Efficiency Studies in Supercritical Fluid Chromatography: Importance of Thermal Diffusivity Near the Critical Point

Abstract

Fast efficient chromatography is important in order to resolve the individual components of complex biological mixtures. Classically, thermal effects that decrease chromatographic efficiency accompany both HPLC and SFC. In HPLC, viscous flow causes the mobile phase temperature to increase from the inlet to the outlet of steel analytical scale (2mm-5mm ID) columns. In SFC, a pressure drop is accompanied by isenthalpic expansion and cooling of the mobile phase. As a result, radial temperature gradients form across the column due to heat exchange with the column surroundings.
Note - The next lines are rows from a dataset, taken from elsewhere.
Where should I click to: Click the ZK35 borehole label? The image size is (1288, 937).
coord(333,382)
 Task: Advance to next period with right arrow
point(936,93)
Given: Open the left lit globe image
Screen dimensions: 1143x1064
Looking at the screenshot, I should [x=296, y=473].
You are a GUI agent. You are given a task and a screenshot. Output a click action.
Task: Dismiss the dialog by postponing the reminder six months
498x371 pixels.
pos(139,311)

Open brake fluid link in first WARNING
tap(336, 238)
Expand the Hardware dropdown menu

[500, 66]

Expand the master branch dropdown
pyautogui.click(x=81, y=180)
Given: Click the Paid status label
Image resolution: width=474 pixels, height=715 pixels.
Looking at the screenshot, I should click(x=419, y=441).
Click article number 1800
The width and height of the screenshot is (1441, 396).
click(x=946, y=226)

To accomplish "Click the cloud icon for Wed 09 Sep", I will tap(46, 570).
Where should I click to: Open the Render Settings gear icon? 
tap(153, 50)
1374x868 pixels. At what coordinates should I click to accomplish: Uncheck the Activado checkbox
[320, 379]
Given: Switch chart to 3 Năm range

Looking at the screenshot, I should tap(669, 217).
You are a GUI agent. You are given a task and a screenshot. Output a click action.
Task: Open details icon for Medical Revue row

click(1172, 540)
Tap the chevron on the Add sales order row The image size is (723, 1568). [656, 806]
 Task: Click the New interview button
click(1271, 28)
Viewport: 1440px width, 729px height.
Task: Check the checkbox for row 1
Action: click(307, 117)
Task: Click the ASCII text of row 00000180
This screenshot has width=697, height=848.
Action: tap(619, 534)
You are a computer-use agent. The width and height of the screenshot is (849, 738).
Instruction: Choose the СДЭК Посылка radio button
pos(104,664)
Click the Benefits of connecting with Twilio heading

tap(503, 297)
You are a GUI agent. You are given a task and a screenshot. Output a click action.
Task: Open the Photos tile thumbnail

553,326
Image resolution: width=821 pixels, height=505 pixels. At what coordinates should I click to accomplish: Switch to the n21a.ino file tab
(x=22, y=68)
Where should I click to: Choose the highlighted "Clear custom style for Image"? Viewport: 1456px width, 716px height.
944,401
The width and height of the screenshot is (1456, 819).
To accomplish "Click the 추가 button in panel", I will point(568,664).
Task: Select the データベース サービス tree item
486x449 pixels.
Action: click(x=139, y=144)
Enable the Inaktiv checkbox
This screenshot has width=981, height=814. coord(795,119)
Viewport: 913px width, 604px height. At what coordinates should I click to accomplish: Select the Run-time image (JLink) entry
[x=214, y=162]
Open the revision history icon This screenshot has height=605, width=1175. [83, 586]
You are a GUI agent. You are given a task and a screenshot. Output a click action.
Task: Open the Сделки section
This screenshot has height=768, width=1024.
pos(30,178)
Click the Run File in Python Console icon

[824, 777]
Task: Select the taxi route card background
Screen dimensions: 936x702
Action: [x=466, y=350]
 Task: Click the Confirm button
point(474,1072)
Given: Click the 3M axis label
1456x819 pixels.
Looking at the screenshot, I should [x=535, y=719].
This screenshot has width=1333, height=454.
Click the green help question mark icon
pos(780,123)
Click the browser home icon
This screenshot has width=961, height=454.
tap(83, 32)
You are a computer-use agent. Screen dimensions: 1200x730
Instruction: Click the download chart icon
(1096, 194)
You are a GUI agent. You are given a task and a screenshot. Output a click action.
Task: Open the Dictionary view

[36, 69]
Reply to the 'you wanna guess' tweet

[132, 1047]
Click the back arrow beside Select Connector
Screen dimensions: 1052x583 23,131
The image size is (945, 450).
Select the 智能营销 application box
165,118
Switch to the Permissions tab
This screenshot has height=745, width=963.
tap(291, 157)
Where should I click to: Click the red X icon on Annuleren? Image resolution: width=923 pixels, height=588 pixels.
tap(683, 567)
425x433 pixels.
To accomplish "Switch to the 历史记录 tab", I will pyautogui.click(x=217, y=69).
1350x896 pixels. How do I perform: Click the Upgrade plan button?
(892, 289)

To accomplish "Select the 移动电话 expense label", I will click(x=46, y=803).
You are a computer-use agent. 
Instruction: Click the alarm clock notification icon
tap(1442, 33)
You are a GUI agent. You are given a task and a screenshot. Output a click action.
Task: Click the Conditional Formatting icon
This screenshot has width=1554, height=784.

These dynamic radial gradients form a radial distribution of retention properties and excess chromatographic band spreading. Thermal effects can be minimized in HPLC at the cost of narrow bore capillary columns which help to dissipate the heat formed at high flow rates. In SFC however, commercially available instruments are capable of handling the increased flow rate due to the high diffusivity of supercritical CO2. In addition, retention near the critical point is sensitive to variations in temperature and pressure. This allows chemists the ability to tune retention properties without changing mobile phase composition. Recent research has shown that efficiency in this region can be significantly improved by operating the SFC column under near-adiabatic conditions. The results presented here suggest that the thermal diffusivity of the mobile phase near the column outlet may be an important factor in controlling chromatographic efficiency near the critical point. In order for chromatographers to be able to take full advantage of the speed and tunability of operating near the critical point, a better understanding of the factors causing excess efficiency loss in this region is needed.